- **Interface element items**
-------------------------
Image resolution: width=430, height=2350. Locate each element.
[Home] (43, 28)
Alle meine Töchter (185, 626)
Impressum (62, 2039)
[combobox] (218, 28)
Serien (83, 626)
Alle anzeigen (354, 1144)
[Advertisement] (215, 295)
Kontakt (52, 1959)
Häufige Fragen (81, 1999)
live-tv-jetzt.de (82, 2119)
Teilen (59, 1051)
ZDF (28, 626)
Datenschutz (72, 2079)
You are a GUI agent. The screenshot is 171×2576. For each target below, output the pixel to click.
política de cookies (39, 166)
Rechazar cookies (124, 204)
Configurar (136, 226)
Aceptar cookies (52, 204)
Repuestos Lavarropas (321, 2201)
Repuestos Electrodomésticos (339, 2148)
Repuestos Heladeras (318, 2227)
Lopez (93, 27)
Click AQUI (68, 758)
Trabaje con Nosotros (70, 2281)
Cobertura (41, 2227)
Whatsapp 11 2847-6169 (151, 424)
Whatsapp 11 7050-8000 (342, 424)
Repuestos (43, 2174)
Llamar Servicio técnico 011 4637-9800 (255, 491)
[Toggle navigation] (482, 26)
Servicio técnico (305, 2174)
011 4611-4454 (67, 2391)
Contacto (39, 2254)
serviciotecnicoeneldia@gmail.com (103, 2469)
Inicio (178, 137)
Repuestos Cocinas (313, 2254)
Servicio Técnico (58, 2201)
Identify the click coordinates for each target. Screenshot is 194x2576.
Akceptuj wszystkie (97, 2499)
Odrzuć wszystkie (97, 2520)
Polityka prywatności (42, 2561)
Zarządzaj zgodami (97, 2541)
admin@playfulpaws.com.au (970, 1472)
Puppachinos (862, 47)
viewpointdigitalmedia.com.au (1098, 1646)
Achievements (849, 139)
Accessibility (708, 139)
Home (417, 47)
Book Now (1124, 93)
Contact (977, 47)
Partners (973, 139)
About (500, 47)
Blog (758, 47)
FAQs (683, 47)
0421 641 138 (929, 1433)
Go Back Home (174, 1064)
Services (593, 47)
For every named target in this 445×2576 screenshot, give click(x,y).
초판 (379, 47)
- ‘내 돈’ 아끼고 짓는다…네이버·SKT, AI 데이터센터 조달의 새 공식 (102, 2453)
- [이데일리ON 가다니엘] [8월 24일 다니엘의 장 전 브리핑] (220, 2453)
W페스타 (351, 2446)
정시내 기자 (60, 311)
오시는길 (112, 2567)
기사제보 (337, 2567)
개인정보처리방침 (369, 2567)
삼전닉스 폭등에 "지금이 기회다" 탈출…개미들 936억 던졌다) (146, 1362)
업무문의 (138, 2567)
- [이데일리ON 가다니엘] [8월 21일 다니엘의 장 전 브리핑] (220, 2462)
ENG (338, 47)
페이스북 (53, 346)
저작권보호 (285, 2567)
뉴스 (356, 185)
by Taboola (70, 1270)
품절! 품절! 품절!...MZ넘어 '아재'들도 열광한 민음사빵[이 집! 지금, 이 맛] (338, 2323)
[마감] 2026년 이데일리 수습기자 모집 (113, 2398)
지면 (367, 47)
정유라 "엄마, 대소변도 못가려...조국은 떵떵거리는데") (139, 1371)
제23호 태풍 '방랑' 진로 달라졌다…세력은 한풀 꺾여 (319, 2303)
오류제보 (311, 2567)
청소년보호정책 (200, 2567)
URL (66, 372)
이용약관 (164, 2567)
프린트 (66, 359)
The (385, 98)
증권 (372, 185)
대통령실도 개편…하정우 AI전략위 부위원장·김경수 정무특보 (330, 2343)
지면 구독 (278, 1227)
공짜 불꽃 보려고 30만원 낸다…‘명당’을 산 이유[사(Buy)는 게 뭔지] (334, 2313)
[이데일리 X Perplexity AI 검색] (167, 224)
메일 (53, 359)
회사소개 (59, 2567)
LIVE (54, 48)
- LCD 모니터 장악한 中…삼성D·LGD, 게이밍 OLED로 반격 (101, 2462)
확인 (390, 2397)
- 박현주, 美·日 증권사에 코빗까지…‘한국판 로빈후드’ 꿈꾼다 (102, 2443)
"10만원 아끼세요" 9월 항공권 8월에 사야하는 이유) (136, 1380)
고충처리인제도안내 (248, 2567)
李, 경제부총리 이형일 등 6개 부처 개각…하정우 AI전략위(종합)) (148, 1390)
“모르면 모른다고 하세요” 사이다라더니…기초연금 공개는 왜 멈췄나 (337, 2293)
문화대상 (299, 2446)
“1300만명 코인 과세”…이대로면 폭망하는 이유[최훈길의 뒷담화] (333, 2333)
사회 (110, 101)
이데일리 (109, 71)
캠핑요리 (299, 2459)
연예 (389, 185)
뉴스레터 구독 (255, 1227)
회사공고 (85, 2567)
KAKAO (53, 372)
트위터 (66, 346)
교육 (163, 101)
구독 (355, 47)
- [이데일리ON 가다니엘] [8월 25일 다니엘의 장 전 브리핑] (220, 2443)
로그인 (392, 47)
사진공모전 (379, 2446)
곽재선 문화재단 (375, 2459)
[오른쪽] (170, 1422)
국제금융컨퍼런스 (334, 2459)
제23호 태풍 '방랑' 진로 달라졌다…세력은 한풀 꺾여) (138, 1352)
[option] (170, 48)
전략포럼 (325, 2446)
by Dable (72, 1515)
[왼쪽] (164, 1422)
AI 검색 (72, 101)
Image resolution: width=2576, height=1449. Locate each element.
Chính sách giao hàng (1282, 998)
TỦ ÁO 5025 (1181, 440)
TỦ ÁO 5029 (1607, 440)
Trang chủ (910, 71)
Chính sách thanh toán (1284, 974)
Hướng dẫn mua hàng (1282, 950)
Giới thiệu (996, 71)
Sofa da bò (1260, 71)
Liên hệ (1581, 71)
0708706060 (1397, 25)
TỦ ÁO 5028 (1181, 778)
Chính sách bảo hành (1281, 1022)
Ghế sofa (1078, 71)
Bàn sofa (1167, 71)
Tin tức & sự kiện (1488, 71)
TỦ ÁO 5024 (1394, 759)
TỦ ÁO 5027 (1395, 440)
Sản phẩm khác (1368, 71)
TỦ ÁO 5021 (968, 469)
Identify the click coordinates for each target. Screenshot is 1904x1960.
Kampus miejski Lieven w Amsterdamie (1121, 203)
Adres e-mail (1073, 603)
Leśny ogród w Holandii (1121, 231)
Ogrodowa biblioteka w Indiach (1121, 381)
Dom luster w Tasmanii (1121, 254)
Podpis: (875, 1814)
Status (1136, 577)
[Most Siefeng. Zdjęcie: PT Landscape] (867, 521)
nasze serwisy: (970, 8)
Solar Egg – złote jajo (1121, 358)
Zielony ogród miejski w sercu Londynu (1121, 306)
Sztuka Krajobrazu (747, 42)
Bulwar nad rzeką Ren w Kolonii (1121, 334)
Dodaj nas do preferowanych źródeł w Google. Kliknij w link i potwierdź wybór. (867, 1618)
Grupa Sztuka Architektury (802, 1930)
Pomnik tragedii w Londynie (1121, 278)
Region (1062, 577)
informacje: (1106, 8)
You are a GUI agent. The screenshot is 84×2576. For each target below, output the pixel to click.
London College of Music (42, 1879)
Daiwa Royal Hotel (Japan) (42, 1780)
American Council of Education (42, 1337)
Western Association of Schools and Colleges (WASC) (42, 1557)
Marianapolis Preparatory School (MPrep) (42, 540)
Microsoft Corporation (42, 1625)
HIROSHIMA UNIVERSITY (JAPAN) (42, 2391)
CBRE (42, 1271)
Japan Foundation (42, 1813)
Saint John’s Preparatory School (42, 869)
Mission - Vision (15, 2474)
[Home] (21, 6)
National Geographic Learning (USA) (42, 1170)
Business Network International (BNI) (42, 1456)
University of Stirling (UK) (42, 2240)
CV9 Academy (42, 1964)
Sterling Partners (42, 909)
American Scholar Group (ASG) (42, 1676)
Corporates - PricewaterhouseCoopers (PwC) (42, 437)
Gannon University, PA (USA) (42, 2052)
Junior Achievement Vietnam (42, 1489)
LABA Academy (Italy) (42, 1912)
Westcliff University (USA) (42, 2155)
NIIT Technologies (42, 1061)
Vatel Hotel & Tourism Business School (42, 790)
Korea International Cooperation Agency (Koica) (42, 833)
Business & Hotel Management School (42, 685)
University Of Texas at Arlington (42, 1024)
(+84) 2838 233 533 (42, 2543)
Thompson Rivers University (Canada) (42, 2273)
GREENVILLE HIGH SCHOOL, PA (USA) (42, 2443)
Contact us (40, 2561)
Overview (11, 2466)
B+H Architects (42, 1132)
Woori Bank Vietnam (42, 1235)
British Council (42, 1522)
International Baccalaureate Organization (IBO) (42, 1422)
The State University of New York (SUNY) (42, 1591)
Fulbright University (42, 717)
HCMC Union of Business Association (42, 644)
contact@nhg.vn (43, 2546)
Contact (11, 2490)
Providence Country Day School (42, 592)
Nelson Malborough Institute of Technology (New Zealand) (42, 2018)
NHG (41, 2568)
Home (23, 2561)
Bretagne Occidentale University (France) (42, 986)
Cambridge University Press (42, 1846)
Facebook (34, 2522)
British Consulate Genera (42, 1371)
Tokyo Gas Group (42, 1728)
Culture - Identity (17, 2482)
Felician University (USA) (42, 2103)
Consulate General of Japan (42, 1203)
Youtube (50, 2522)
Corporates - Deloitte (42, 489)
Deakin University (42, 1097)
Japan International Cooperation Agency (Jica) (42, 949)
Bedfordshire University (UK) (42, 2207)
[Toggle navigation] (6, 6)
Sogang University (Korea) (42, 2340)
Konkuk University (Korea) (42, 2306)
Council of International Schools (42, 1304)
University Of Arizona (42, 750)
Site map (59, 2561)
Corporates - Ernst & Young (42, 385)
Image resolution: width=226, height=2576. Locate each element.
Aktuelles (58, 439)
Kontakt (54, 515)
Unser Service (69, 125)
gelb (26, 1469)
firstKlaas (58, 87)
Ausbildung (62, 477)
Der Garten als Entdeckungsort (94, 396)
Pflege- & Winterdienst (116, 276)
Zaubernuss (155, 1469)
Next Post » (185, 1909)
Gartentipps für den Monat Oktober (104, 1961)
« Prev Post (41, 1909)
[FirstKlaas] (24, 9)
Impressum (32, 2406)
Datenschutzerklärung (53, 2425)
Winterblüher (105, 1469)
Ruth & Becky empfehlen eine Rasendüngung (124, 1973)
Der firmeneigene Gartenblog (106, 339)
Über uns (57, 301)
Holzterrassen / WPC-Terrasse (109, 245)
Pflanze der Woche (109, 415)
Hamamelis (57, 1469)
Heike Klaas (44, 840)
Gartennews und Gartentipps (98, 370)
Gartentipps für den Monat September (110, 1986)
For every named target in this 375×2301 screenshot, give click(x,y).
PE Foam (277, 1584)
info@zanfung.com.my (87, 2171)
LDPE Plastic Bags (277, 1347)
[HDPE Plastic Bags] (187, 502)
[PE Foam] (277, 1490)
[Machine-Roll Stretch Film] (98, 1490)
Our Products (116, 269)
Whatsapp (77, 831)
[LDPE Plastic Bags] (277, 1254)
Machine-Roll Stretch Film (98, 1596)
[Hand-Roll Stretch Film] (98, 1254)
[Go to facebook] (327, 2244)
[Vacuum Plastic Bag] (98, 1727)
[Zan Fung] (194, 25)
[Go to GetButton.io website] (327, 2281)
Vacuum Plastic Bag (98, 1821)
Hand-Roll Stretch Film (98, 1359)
-------------------------
- **Written problem**
Can you arrange the items as a two-column CSV with the columns item and answer, one row per item? Start with the line that contains "사회 (110, 101)" and go on through the line that contains "AI 검색 (72, 101)". Put each value in its own quoted field and replace any line breaks with spaces.

- **Task answer**
item,answer
"사회","(110, 101)"
"이데일리","(109, 71)"
"캠핑요리","(299, 2459)"
"연예","(389, 185)"
"뉴스레터 구독","(255, 1227)"
"회사공고","(85, 2567)"
"KAKAO","(53, 372)"
"트위터","(66, 346)"
"교육","(163, 101)"
"구독","(355, 47)"
"- [이데일리ON 가다니엘] [8월 25일 다니엘의 장 전 브리핑]","(220, 2443)"
"로그인","(392, 47)"
"사진공모전","(379, 2446)"
"곽재선 문화재단","(375, 2459)"
"[오른쪽]","(170, 1422)"
"국제금융컨퍼런스","(334, 2459)"
"제23호 태풍 '방랑' 진로 달라졌다…세력은 한풀 꺾여)","(138, 1352)"
"[option]","(170, 48)"
"전략포럼","(325, 2446)"
"by Dable","(72, 1515)"
"[왼쪽]","(164, 1422)"
"AI 검색","(72, 101)"